Mittwoch, 14. November 2012

Tischlesung

Unsere Mahlzeiten sind nicht einfach nur die Gelegenheit, Nahrung aufzunehmen, sie sollen uns auch geistig nähren und sind immer als Agape zu verstehen, weswegen es nicht beliebig ist, ob man jetzt zu Tisch geht oder nicht. So haben wir einmal am Tag die Gelegenheit, beim Essen miteinander zu sprechen, zu den anderen beiden Mahlzeiten schweigen wir und hören eine Tischlesung.
Hier in Oberhausen haben wir jeden Abend unsere Tischlesung, in unserem Konvent in Rickenbach ist das am Mittag der Fall und im Mutterhaus abwechselnd mittags oder abends. Morgens gibt es dann einen Abschnitt aus dem Evangelium oder einen anderen spirituellen Text.
Der Text am Abend ist nicht näherhin bestimmt, natürlich ist klar, dass sich ein Krimi nicht anbietet, ebensowenig wie Science fiction oder ähnliches. Ansonsten aber ist die Auswahl nicht eingeschränkt, vielleicht abgesehen davon, dass die Literatur so ausgewählt sein sollte, dass niemandem der Appetit vergeht.
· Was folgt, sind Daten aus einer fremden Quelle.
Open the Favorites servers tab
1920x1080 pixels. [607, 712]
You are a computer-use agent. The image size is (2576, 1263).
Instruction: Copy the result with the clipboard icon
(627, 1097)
So ist es dann doch nicht immer ganz einfach, das für alle passende Buch zu finden, das während der Mahlzeit von einer Schwester vorgelesen werden kann. Sehr oft sind es dann Biographien oder Berichte über etwas, das passiert ist. So haben wir wohl in fast allen Konventen das Buch "Urbi et Gorbi" gelesen, das von der großartigen Osteuropahilfe zu Zeiten der Wende erzählt oder das Buch "Der Klang", in dem Martin Schleske Glaube und Theologie mit dem Geigenbau vergleicht. Manchmal haben wir auch schon Bücher gelesen, bei denen ich froh war, wenn sie vorbei waren, weil sie so unattraktiv waren und bei manchen Büchern kommt es verschiedentlich zu Schmunzelattacken, wenn ein Fremdwort permanent falsch ausgesprochen wird oder die Leserin einfach an einem bestimmten Wort hängen bleibt.
Hier in Oberhausen haben wir nun damit begonnen, die Legenda Minor der Katharina von Siena zu lesen. Als Schwestern der hl. Katharina von Siena liegt das ja eigentlich nahe und ich freue mich gerade außerordentlich, dass ich Tischleserin sein darf. So merke ich, dass ich selber von dem Buch so gefesselt bin, dass ich gar nicht so richtig mitbekomme, wie weit die Schwestern mit der Mahlzeit sind und bin eigentlich traurig, wenn das Abendessen schon vorbei ist und wir bis zum nächsten Tag pausieren müssen. Und das, obwohl ich nun nicht mehr so völlig unbedarft bin, wenn es um Katharina geht. Aber ich finde, dass sie eine so fesselnde und besondere Persönlichkeit ist, dass ich am liebsten alles über jede Minute ihres Lebens wüßte. Und auch wenn manches vielleicht für uns heute ein bisschen unverständlich oder nur schwer nachvollziehbar ist, so ist Katharina von Siena für mich doch eine Person, die mir sehr viel sagen kann über das Leben in der Nachfolge Jesu und in diesem Sinne wirklich eine Mitschwester ist. Da finde ich es fast bedauerlich, dass ich die nächsten beiden Wochen nicht da sein werde und also einiges verpassen werde - nur gut, dass das Buch mir selber gehört, so kann ich alles noch unendlich oft nachlesen oder in 15 Jahren erneut zur Tischlesung vorschlagen.
Sr. Kerstin-Marie

1 Kommentar:

  1. Ich hätte da eine Frage dazu. Wann können Sie den Selbst Essen wenn Sie Tischleserin sind und während des Mahls lesen.